- Origin: Turkey
- Genres: Anatolian rock, arranged Türkü
- Years active: 1969–present
- Members: Doğan Canku Ahmet Kurtaran
- Past members: Selami Karaibrahimgil

= Modern Folk Üçlüsü =

Turkish music trio

Modern Folk Üçlüsü ("Modern Folklore Trio") is a Turkish music trio. As the name implies, their main source is Turkish folklore songs (Türkü).

==Early years==
The group was founded in July 1969 by Doğan Canku, Ahmet Kurtaran and Selami Karaibrahimgil. In the same year they accompanied Esin Afşar in her song Bebek. In 1970, they began to produce their own records. In 1971 September two members of the group got married and they temporarily put a halt to their activities.

Beginning by the end of 1972 however they resumed their activities. Their new LP of 1973 included arranged form of Turkish art music and an example of Western music as well as their conventional genre. Also in 1973 they participated in singing a multi singer melody Arkadaş Dur Bekle (Turkish version of Auntie) and Kim Ayırdı Sevenleri, Turkish version of Une Belle Histoire, Michel Fugain's famous song together with Tanju Okan and Nilüfer. These songs were recorded as 45 rpm.

▸ WHAT IS REQUIRED
In two sentences, summarize the piece on Modern Folk Üçlüsü. Rely on the text above and nothing else.

▸ MATERIAL PROVIDED
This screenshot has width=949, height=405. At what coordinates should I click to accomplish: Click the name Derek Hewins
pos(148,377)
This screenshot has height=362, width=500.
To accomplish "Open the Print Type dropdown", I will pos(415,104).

▸ RESPONSE
Modern Folk Üçlüsü is a Turkish music trio founded in July 1969 by Doğan Canku, Ahmet Kurtaran and Selami Karaibrahimgil, and its main source is Turkish folklore songs (Türkü). After the group began producing its own records in 1970, it paused its activities in September 1971 when two members married, then resumed by the end of 1972, and in 1973 it put out a new LP and sang with Tanju Okan and Nilüfer on two songs recorded as 45 rpm.